Autour
du Bastion de France.
A l'Est de Bône s'étend
une région que les touristes ne fréquentent guère,
mais dont l'aspect cependant ne saurait se retrouver nulle part ailleurs
en Algérie. Sitôt que l'on a quitté la longue plaine
humide de la Seybouse et qu'on pénètre dans cette contrée,
qui s'étend jusqu'à la frontière tunisienne, on
est saisi par ce qu'elle ajoute aux images qu'on avait préconçues
: la route y dessine ses méandres au milieu d'une forêt
des chênes-lièges en franchissant une série de cols
imperceptibles et en contournant des lagunes qui donnent au paysage,
à certaines heures du crépuscule, une lumière des
plus étranges.

TRAVAIL À EFFECTUER:
**A.** Indiquez si chacun des énoncés suivants concorde avec le texte sur la région à l'est de Bône, en répondant par oui ou par non et en citant textuellement les mots décisifs : (i) les touristes fréquentent beaucoup cette région ; (ii) la région s'étend jusqu'à la frontière tunisienne ; (iii) la route traverse une forêt de pins.
**B.** Prolongez le texte sur la région à l'est de Bône au-delà de sa dernière phrase.

DONNÉES FOURNIES:
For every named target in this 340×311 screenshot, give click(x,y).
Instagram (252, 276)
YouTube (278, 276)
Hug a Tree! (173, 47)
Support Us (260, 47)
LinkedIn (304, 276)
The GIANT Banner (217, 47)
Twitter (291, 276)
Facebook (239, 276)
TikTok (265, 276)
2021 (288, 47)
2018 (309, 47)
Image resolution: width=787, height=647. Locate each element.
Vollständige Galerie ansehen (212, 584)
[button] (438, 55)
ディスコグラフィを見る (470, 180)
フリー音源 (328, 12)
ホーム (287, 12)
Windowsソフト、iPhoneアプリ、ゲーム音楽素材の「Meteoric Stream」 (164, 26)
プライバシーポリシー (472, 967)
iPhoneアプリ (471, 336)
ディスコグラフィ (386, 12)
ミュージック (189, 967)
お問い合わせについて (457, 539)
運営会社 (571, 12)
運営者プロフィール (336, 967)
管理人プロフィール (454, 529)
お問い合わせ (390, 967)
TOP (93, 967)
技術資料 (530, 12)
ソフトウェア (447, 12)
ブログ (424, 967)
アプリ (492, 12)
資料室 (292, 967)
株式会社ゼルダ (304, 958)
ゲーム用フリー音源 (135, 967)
* * *
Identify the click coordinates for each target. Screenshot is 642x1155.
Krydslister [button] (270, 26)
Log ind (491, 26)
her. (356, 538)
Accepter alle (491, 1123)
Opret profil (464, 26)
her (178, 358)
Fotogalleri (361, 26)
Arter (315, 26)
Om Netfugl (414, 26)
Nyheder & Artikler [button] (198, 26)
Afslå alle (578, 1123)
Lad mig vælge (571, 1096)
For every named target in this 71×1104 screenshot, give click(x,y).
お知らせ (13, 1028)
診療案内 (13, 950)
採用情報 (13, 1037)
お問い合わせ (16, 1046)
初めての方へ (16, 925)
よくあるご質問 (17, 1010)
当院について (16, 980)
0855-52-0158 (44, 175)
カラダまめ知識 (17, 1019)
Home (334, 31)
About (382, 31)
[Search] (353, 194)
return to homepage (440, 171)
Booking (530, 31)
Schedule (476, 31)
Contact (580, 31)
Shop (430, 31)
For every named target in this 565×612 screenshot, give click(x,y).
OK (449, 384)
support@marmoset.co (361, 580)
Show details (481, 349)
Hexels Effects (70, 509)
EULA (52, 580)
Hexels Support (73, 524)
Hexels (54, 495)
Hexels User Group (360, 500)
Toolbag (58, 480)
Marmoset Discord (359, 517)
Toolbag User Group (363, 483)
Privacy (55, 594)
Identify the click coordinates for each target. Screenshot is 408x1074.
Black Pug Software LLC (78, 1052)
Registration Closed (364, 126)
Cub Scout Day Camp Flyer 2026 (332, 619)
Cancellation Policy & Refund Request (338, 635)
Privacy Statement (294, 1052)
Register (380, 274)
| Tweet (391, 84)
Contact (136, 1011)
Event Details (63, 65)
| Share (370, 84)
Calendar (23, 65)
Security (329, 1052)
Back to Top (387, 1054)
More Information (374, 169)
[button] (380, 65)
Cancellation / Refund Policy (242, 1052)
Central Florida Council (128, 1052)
==
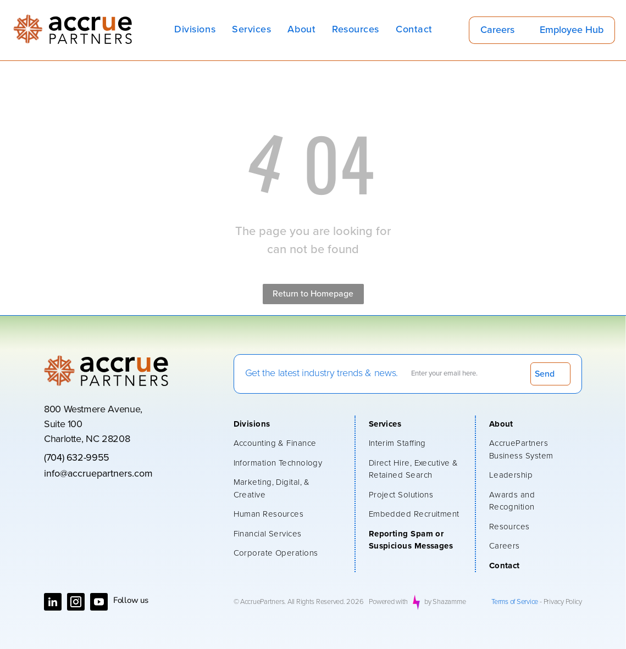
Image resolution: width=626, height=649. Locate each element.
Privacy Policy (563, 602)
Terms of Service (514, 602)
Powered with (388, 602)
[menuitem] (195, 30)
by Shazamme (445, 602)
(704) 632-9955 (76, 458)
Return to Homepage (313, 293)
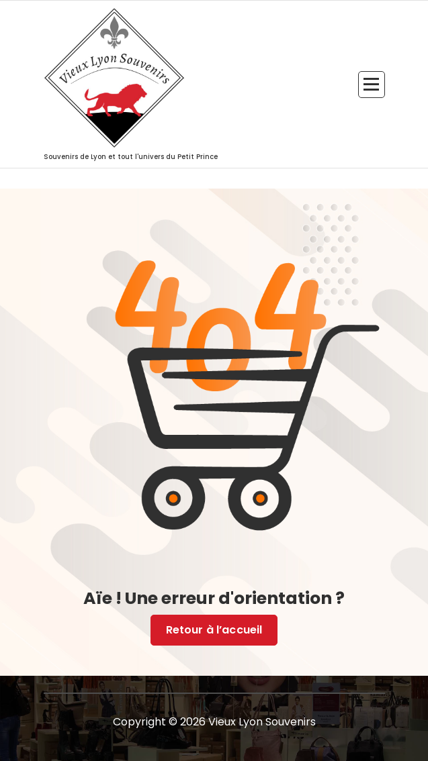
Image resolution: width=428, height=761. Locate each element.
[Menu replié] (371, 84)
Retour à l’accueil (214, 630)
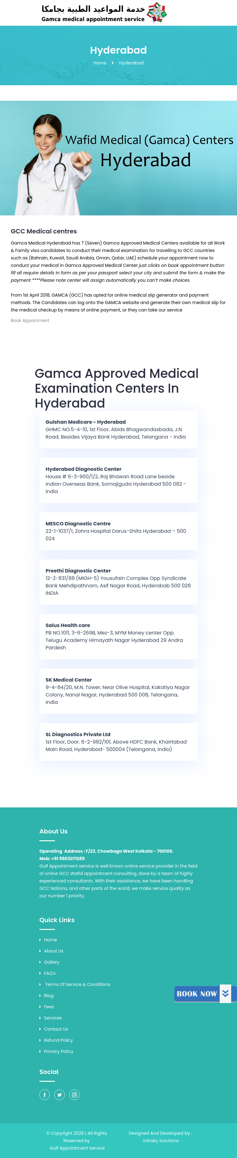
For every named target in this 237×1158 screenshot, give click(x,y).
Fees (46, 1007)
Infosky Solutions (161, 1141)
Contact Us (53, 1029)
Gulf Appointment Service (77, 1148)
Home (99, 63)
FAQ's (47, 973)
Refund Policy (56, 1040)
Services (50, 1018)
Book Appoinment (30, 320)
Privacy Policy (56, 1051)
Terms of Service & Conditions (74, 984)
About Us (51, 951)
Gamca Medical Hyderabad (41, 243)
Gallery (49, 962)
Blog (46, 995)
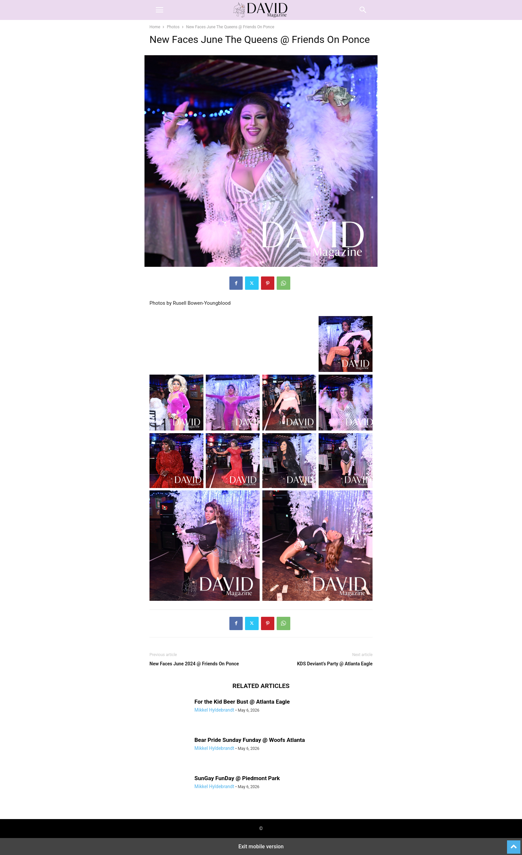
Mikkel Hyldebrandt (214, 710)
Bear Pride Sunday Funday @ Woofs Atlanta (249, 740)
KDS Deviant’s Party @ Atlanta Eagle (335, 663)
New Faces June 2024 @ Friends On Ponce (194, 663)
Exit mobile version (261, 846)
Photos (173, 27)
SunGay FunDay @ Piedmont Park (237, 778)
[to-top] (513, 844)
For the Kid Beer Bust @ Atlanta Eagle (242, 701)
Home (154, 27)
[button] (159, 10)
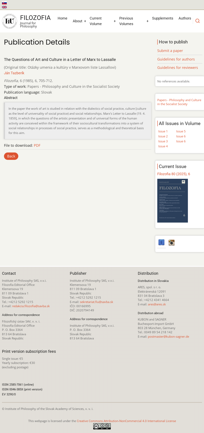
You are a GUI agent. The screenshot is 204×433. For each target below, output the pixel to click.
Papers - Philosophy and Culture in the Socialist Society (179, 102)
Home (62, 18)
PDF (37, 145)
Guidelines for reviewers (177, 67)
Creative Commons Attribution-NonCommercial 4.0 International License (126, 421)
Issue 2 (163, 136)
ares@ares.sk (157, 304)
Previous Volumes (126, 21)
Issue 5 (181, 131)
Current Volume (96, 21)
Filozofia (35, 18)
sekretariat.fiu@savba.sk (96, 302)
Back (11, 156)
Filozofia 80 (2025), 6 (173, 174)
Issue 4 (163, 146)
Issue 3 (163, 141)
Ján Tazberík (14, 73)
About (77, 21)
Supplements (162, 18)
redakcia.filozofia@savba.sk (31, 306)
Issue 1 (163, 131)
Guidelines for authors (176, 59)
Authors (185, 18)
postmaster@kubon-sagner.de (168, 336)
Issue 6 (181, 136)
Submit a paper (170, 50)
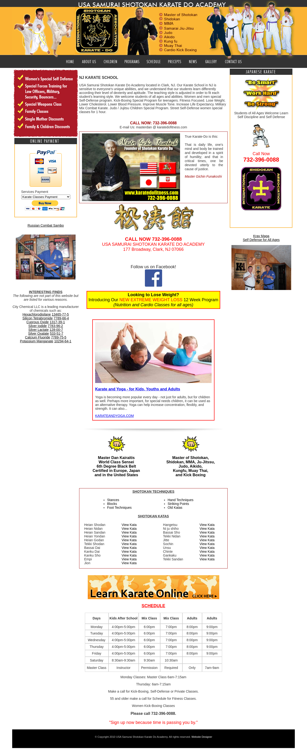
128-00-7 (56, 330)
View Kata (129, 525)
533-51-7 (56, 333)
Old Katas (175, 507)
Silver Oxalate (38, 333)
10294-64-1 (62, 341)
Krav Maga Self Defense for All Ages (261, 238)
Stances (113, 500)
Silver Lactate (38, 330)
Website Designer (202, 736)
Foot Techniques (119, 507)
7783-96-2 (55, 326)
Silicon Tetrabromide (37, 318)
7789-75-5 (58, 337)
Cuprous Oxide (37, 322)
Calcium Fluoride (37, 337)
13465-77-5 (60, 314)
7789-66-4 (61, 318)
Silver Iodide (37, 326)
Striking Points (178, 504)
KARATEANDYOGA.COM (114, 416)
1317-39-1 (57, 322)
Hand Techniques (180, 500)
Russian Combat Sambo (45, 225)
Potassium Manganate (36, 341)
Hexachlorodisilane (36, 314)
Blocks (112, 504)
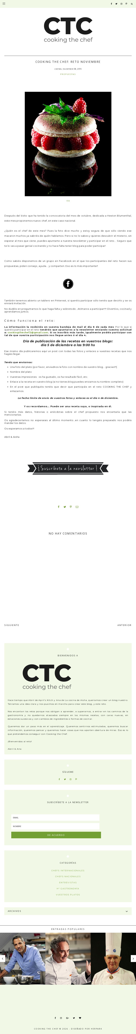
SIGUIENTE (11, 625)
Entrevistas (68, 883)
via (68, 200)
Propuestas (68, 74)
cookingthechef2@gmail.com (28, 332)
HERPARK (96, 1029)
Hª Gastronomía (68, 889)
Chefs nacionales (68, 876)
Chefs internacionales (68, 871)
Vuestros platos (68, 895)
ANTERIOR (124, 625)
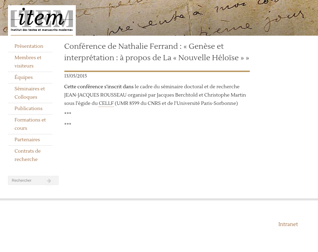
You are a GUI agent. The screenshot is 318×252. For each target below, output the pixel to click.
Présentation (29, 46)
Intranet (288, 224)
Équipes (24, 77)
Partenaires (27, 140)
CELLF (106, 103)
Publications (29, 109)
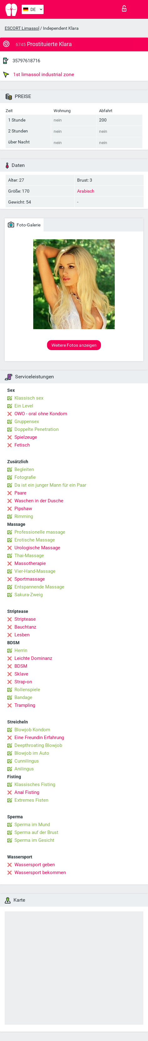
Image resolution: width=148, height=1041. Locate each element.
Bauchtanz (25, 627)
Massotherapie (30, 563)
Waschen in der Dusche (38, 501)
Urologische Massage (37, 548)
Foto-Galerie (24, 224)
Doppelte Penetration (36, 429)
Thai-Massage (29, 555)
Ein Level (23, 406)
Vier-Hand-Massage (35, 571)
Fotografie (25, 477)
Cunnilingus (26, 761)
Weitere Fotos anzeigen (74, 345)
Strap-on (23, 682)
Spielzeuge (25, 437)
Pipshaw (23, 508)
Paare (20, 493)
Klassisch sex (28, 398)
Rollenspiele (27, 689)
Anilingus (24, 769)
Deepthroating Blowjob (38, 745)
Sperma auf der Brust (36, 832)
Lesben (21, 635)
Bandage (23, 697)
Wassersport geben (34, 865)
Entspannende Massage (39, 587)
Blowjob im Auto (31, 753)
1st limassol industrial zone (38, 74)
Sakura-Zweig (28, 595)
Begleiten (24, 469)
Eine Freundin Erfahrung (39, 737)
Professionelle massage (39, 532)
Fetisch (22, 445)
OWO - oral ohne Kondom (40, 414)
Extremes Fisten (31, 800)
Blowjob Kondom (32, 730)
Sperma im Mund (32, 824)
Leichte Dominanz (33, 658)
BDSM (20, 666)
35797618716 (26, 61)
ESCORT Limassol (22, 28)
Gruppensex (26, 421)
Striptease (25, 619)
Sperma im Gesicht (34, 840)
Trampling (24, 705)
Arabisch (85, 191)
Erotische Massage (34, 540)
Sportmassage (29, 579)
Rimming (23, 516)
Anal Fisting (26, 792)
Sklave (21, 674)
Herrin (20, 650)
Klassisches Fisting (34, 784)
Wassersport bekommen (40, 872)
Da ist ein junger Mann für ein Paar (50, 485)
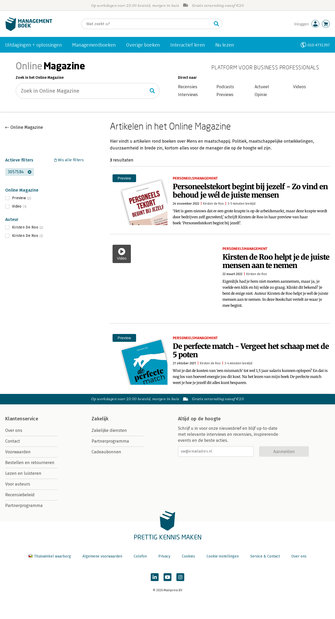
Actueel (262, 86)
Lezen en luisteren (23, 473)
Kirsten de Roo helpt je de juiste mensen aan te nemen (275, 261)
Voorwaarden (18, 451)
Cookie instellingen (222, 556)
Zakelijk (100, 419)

RÉPONSES FOURNIES:
**A.**
(i) Non : « une région que les touristes ne fréquentent guère ».
(ii) Oui : « qui s'étend jusqu'à la frontière tunisienne ».
(iii) Non : « au milieu d'une forêt des chênes-lièges ».

**B.**
C'est le pays sauvage des Ouled-Diab. Les tribus qui l'habitent ont,
encore aujourd'hui, la certitude que leurs ancêtres les plus lointains
ont été nourris par une femelle de chacal, tout comme
le furent par une louve les fondateurs de Rome. Elles accordent d'ailleurs
au chacal une vénération à ce point profonde que
l'on peut voir en cela un cas de totémisme, unique sans doute,
à travers l'Histoire de tout l'Islam. Il se trouve quelques vieux
colons pour ajouter foi à cette légende originelle des
Ouled-Diab. Ils affirment de plus qu'il existait, il y a seulement quelques
années, parmi les Kroumyrs, au Sud du Cap Roux, des montagnards
anthropophages, et qu'à l'heure actuelle certaines fractions
arabes se nourrissent de la viande du sanglier, en dépit des
préceptes du Coran.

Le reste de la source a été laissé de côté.